Abstract
Background: The phase 3 COMFORT trials demonstrated that the Janus kinase (JAK)1/JAK2 inhibitor RUX reduces spleen volume, prolongs overall survival (OS), and improves MF−related symptoms and measures of quality of life in patients with intermediate-2 or high-risk MF, compared with either placebo (COMFORT-I) or best available treatment (BAT; COMFORT-II). Many patients with MF are anemic or transfusion-dependent; the impact of these features on clinical outcomes is unknown. We evaluated the relationship between transfusion requirement and clinical outcomes in patients treated with RUX in the COMFORT studies.
Methods: Analyses of data pooled from COMFORT-I and -II were stratified by baseline anemia status (defined as receiving ≥2 units of red blood cells [RBCs] within the 12 weeks before baseline or baseline hemoglobin [Hb] <10 g/dL). Transfusion independence was defined as the absence of RBC transfusions and maintenance of Hb levels ≥8 g/dL for ≥12 weeks; transfusion dependence was defined as a requirement for ≥4 units of RBCs or Hb levels <8 g/dL during an 8-week interval (Gupta V, et al. JCO [ASCO Abstracts]. 2015;33[s15]:abstract TPS7102). Patients achieving transfusion independence during Weeks 13-24 were considered responders for independence by Week 24; those developing transfusion dependence during Weeks 17-24 were considered dependent by Week 24. Effects of transfusion status at Week 24 on MF Symptom Assessment Form total symptom scores (TSS), spleen volume, and body weight were assessed descriptively. The effect on OS was evaluated using the landmark approach (including patients completing ≥24 weeks of study treatment) with stratified log-rank tests for responder vs nonresponder comparisons. Times to first occurrence of transfusion independence and first occurrence of transfusion dependence in the ITT population (censored at last clinical visit), and time to discontinuation among patients in the RUX group who were anemic at baseline (censored at Week 240) were analyzed using the Kaplan-Meier method.

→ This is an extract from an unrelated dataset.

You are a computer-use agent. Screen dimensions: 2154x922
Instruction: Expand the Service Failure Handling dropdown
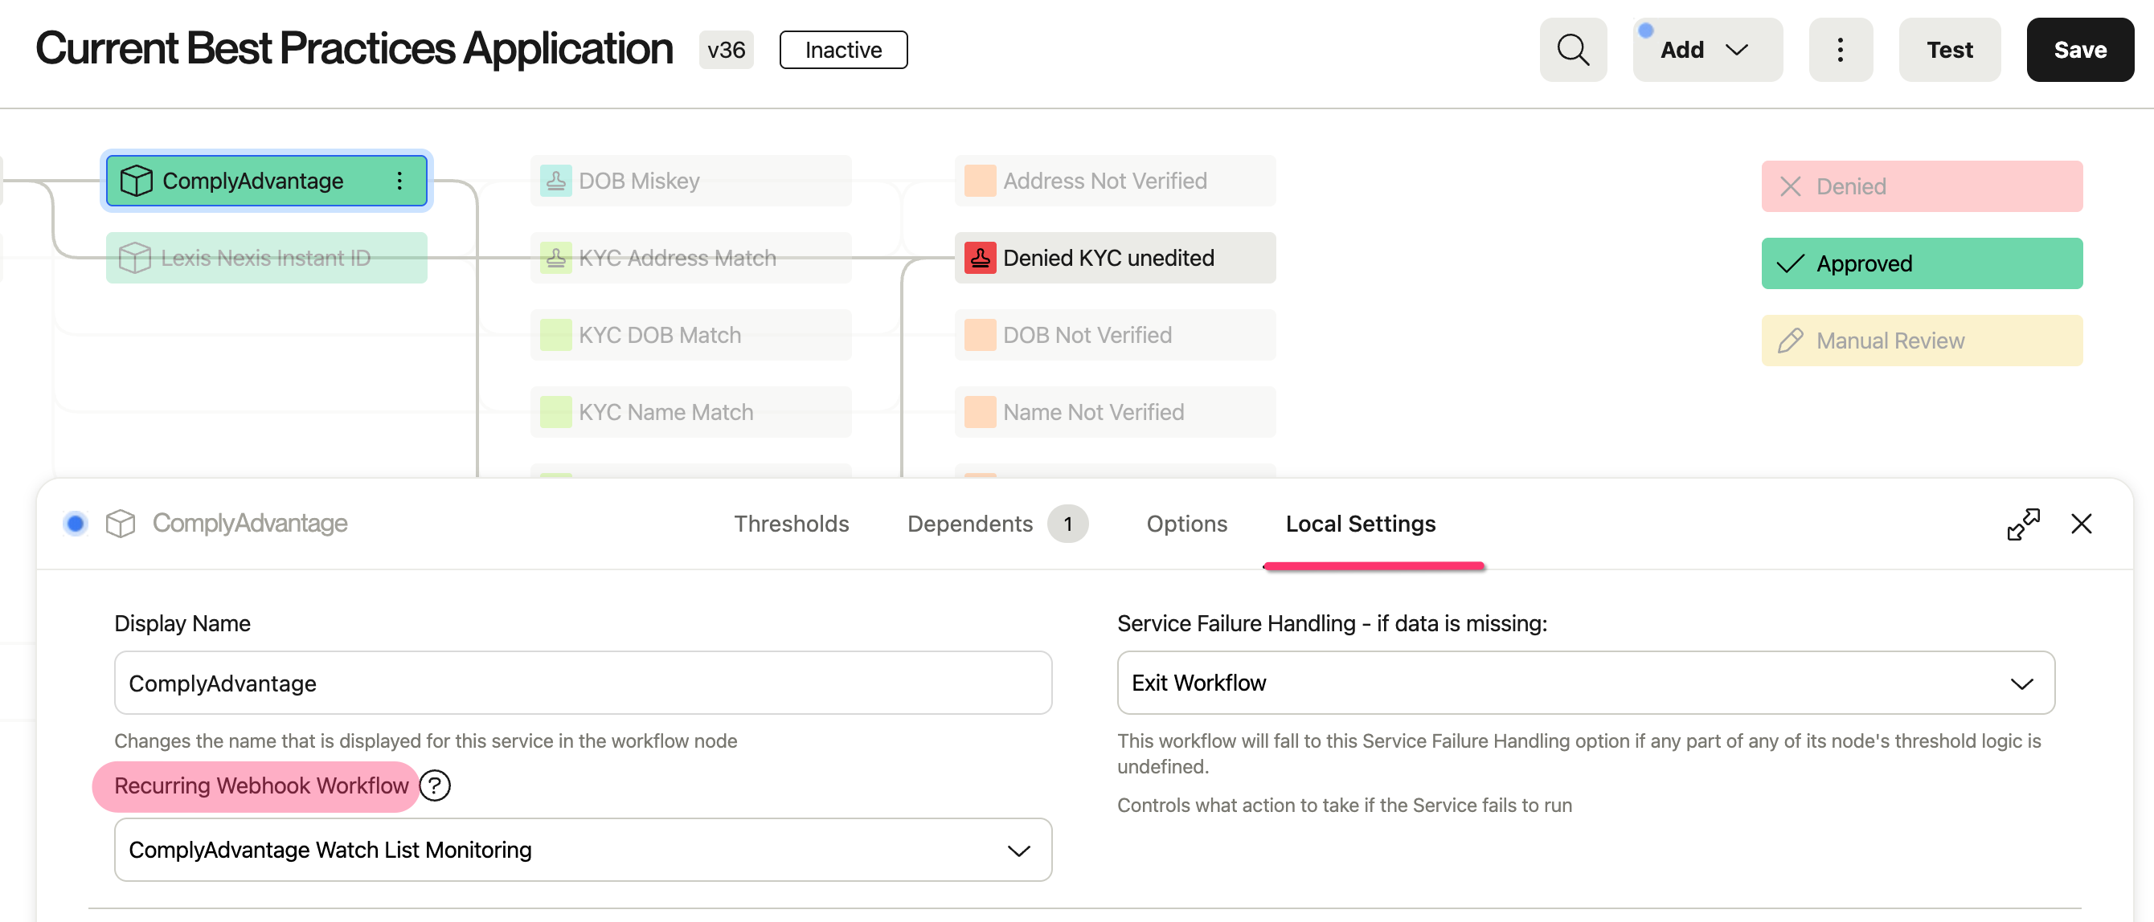(x=1585, y=683)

Results: Overall, 301 patients were randomized to RUX (baseline anemia, n=138 [45.8%]) and 227 to the control group (placebo or BAT; baseline anemia, n=113 [49.8%]). In the RUX group, a greater proportion of patients who were nonanemic at baseline (range, 73.4%-73.8%) achieved transfusion independence compared with those who had anemia at baseline (range, 15.5%-22.4%). Week 24 transfusion independence vs nonindependence status did not significantly affect OS in the RUX group (P=0.1322; Figure A), whereas it was significant (P=0.0004; Figure B) in the control group. Similarly, Week 24 transfusion dependence vs nondependence status did not significantly affect OS in the RUX group (P=0.4547; Figure C), whereas it was significant (P=0.0323; Figure D) in the control group. Median OS was significantly longer in the RUX vs control group for patients who were not transfusion independent (baseline anemia, 200 vs 137 weeks; nonanemic, 271 vs 166 weeks; overall P=0.002) or became transfusion dependent (baseline anemia, 210 vs 127 weeks; nonanemic, 292 vs 90 weeks; overall P=0.0323). Changes from baseline in spleen volume, body weight, and TSS at Week 24 were not affected by transfusion or anemia status in the RUX group; however, TSS worsened in the control group among patients who did not achieve transfusion independence vs those who did. Risk of transfusion dependence decreased after Week 24 in the RUX group. The probability of becoming transfusion independent after 1 year of treatment was similar in both treatment groups (approximately 0.75); median time to transfusion independence for the RUX and control groups was 16.6 and 12.0 weeks, respectively. For patients in the RUX group who became transfusion dependent, the mean monthly units of RBCs peaked at Week 20 (2.82 units), decreasing thereafter to 0.52 units at Week 240. Transfusion dependence did not affect RUX discontinuation rates or dosage.
Conclusion: Transfusion requirement had little impact on clinical outcomes or treatment discontinuation within the RUX group but was associated with reduced OS and worsened TSS in the control group. The risk of becoming transfusion dependent, units of RBCs administered, and the monthly proportion of patients requiring transfusions decreased rapidly after 24 weeks of RUX treatment.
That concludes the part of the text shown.